Linnun avatar Jun 03 '16 12:06 Linnun

Not all API users would have to use the cache. It could become a boolean option in TS3Config to enable or disable this cache

Yeah, something like that would be a good idea.

how would we get the client's old channel in onClientMoved() Is there any 'clean' way to do this?

Well, not by adding a getter to ClientMoveEvent ^^ I was thinking about having users follow a path along the lines of cache -> getClient -> channelId, but that would also not be very clean. More importantly, however, it would have concurrency issues we cannot account for. Honestly, I think the best option would be to add a getter to ClientMoveEvent that throws an exception if the cache is not enabled. That way users would know that a) something went wrong b) what went wrong and c) what they need to do to fix it.

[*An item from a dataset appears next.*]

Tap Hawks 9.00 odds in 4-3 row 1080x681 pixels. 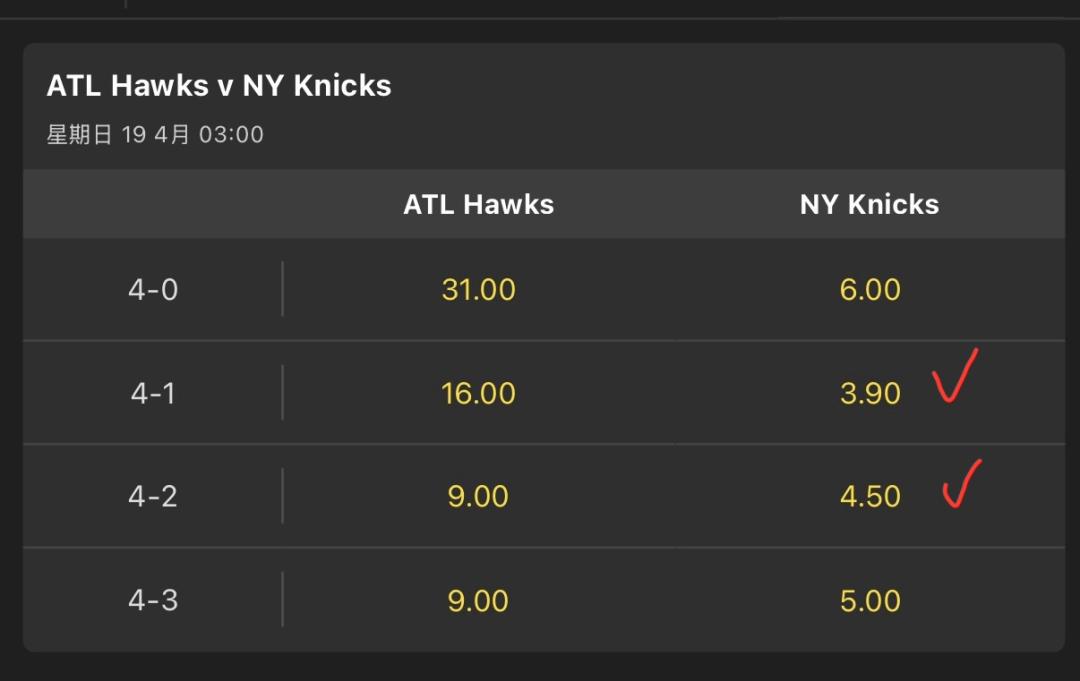click(x=478, y=600)
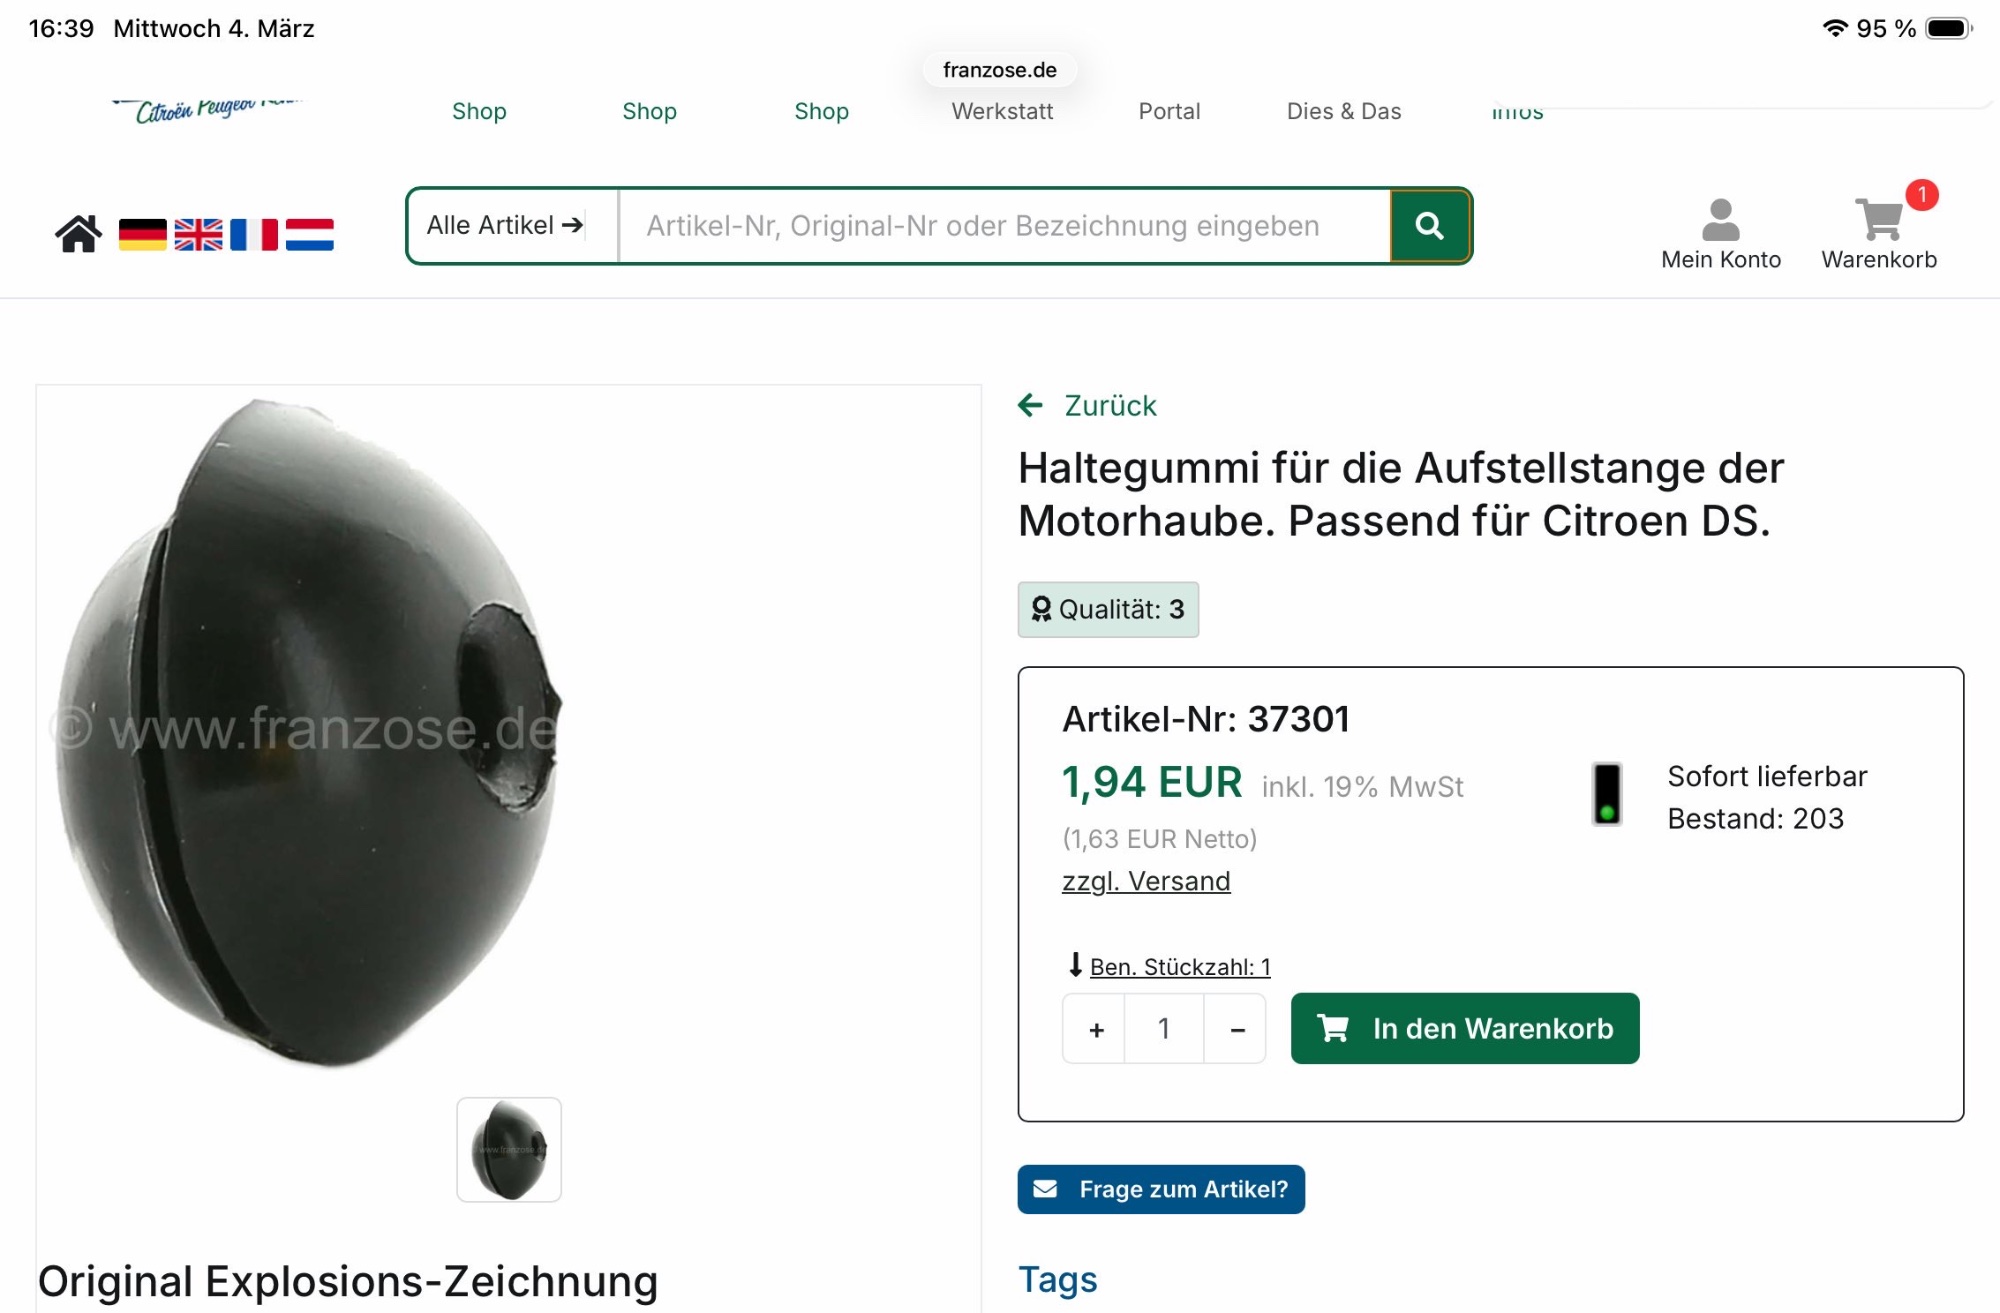The width and height of the screenshot is (2000, 1313).
Task: Switch language to English flag
Action: tap(199, 234)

How reliable is it to receive all events?

Seeing how the connection is based on TCP, it is extremely unlikely we'd just "miss" a packet (in the region of "not gonna happen in a thousand years"). What could happen is that there's some sort of connection problem, in which case we'd get disconnected and we'd have to clear our cache.

What's with the moveClient(int) scenario you talked about? Does it not throw a ClientMovedEvent, if you are invoking this client move yourself?

Depends on whether the query is actually listening to that event type. We cannot make any assumptions.

This is the actual use-case I'm currently facing: [...]

I'd suggest the following approach:

  • Maintain a Map from client IDs to their UIds
    • Listen to SERVER events
    • On client join, put their UId into the map
    • On client leave, remove it again (optional)
  • Use getServerGroupClients for group Y and Z. For both lists, do some transformations to get to a Set of unique IDs, for which you can call contains to look up if a client is a member of said server group.
    • I don't know how often your clients get assigned server groups, so it might be a good idea to keep that set updated semi-regularily, e.g. update it all 2-5 minutes.
  • Listen to events of type CHANNEL for only channel X.
  • Whenever you get a ClientMovedEvent:
    • If getTargetChannelId is the ID of channel X -> Ignore
    • If getInvokerId == -1 -> Ignore
    • If getInvokerUniqueId is not in the set of Z -> Ignore
    • Use your clid -> uid Map to get the UId of the client who was moved
    • If that client's UId is not in the set of Y -> Ignore
    • Finally, if it's gone through all that without being ignored, do your stuff.